Most of the Launch features are pedal-oriented, despite the length. The nylon ripstop fabric is durable, yet mid-weight and water resistant with DWR treatment. Elastene material mixed into the fabric helps the shorts stretch and move on the bike. The closure consists of a snap front with a zip fly, with internal waist adjustment. If you so desire, you can add a belt thanks to external belt loops, but I found those unnecessary thanks to the internal adjustment.

If hauling gear is what you’re worried about, there are two deep zippered hand pockets, with a third zippered cargo-style pocket on the bottom of the right leg.

Well-vented chamois liner

On the other hand, if you’re concerned with pedaling, the shorts come with a detachable 3D Tour Chamois–one of Pearl Izumi’s nicest.

Out on the Trail

Photo: Ryan Kikauka

The Launch shorts hang longer on my frame than some other baggies, which immediately makes me consider these more of a gravity-oriented short than a trail short. But as they say, you have to get up to get down, and most of my rides include pedaling to the top, even if we do get a shuttle bump up Monarch Pass.

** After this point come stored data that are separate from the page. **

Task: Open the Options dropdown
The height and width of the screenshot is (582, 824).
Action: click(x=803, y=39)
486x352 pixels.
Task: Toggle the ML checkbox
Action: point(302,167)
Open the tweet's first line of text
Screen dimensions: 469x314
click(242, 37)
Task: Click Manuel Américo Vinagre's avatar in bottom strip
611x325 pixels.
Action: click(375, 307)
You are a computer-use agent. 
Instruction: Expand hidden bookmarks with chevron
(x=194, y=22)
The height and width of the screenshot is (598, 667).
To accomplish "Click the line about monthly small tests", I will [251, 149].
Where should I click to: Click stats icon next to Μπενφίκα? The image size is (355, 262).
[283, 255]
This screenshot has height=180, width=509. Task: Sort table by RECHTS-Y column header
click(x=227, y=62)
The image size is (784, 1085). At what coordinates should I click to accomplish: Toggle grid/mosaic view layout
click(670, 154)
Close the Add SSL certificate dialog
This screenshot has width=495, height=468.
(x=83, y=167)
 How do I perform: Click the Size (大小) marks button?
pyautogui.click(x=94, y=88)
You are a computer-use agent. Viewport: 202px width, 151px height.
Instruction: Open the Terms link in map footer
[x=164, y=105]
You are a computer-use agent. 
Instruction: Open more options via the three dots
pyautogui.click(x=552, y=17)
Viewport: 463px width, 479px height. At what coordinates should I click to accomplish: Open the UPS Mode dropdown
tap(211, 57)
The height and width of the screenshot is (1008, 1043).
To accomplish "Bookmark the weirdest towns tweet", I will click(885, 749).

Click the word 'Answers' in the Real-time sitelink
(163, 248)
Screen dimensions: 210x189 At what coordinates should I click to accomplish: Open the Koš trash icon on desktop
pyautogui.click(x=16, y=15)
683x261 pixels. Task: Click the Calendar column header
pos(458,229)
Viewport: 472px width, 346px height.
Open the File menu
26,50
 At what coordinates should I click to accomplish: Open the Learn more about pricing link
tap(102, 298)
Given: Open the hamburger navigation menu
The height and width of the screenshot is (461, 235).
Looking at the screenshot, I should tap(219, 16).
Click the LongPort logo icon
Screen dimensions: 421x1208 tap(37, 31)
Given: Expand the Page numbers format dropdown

While pedaling, the Launch flexed very well with my body’s movements, thanks to the elastene incorporated into the fabric. Even if I loaded my pockets with a phone, granola bar, map, or trash, the shorts still rode comfortably without flopping around.

Pearl Izumi labels the short as a mid-weight fabric, slated for temperatures from 60° to 100°F, according to their website. However, I found the shorts to run very warm when the temperatures broke 80°. This could be due to my personal thermostat also running hotter than average but as the temps climbed, I found myself sweating a lot in these shorts, and eventually opting for a lighter weight short. That said, I found the Launch very comfortable down into the 50s and even 40s. Thanks to the long leg covering my knee, I could wait for lower temperatures than normal before adding a knee warmer to my kit.

Note the length of the shorts in this photo. Photo: Marcel Slootheer

The mid-weight fabric proved durable despite some off-the-bike forays, leading me to choose the Launch for gravity days in the bike park. The shorts paired well with my G-Form knee pads, with no undue catching.

I’ll be honest: I didn’t spend all that much time in the 3D Tour Chamois, as I now wear bibs 100% of the time when riding singletrack. I added a baggy-specific bib liner to the Launch, and found the pairing to work out great. That said, I used the 3D Tour on several commutes to and from town which, at 32 miles round-trip, is no mean feat. I found the chamois to ride comfortably even without Chamois Butt’r, and the venting in the fabric helps drain sweat away.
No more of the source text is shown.